● About this task
Everything from the line containing "Tap the Alexa" to the end of the material, both ends included, should be repeated exactly; please give only those lines.

── Information ──

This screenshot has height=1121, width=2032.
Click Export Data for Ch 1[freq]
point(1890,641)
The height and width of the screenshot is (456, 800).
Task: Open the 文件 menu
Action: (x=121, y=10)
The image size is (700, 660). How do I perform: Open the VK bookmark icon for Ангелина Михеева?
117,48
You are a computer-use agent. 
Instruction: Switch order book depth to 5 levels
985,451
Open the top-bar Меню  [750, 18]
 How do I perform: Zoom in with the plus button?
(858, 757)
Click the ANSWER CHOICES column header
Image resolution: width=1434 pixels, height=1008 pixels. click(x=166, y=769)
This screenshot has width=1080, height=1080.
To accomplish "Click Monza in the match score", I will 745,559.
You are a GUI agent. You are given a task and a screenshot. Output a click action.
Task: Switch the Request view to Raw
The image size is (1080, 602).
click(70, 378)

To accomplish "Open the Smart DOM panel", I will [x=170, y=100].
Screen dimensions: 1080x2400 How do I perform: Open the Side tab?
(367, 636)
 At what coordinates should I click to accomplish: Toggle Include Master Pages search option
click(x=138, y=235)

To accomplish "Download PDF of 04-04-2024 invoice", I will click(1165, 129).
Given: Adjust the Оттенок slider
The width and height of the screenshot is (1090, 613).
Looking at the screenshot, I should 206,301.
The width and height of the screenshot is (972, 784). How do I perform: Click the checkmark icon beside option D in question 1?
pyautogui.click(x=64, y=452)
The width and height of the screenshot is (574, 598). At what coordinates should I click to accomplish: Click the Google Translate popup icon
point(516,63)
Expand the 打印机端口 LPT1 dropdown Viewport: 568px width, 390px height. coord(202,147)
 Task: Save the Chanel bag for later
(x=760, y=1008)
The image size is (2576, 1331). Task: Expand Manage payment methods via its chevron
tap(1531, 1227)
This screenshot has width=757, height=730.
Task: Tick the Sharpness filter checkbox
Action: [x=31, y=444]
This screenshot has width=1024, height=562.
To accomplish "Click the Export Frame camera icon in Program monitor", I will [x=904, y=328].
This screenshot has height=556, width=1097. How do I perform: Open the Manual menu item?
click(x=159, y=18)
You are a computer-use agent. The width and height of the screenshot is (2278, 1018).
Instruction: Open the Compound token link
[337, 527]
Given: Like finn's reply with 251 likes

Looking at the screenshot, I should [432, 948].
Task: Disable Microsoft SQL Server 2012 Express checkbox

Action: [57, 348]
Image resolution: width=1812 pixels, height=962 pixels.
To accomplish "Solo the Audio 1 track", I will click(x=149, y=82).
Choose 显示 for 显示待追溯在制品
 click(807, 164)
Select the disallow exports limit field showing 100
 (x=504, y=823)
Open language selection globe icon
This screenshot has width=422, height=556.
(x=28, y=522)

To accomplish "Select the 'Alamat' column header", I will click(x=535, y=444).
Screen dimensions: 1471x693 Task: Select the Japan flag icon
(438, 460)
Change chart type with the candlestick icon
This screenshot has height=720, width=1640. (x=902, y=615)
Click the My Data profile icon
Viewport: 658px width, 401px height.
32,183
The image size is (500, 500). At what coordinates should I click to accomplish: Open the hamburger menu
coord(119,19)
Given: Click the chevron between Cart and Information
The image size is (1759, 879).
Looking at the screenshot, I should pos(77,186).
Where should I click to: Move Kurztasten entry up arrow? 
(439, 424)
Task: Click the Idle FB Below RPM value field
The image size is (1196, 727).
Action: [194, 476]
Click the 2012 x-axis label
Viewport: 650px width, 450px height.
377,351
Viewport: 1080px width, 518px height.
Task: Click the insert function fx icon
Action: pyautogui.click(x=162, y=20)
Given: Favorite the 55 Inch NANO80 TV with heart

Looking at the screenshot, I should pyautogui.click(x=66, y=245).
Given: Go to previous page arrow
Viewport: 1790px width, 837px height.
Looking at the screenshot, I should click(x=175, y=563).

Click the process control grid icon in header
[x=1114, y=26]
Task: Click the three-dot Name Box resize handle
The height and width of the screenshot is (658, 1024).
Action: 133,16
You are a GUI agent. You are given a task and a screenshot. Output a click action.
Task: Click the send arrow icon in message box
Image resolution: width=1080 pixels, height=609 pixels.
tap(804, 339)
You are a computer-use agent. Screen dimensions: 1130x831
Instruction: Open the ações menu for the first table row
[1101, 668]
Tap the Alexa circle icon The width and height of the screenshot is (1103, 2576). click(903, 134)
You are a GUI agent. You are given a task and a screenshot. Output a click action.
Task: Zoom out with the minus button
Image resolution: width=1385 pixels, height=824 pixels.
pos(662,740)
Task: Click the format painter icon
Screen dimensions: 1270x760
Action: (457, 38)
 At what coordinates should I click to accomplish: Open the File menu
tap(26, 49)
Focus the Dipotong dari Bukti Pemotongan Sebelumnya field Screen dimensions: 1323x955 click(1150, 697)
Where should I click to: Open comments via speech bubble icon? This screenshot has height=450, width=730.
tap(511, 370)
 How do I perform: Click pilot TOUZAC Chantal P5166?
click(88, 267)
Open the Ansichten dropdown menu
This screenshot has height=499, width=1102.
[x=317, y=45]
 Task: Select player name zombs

───

● Finished exercise
Tap the Alexa circle icon The width and height of the screenshot is (1103, 2576). click(903, 134)
You are a GUI agent. You are given a task and a screenshot. Output a click action.
Task: Zoom out with the minus button
Image resolution: width=1385 pixels, height=824 pixels.
pos(662,740)
Task: Click the format painter icon
Screen dimensions: 1270x760
Action: (457, 38)
 At what coordinates should I click to accomplish: Open the File menu
tap(26, 49)
Focus the Dipotong dari Bukti Pemotongan Sebelumnya field Screen dimensions: 1323x955 click(1150, 697)
Where should I click to: Open comments via speech bubble icon? This screenshot has height=450, width=730.
tap(511, 370)
 How do I perform: Click pilot TOUZAC Chantal P5166?
click(88, 267)
Open the Ansichten dropdown menu
This screenshot has height=499, width=1102.
[x=317, y=45]
 Task: Select player name zombs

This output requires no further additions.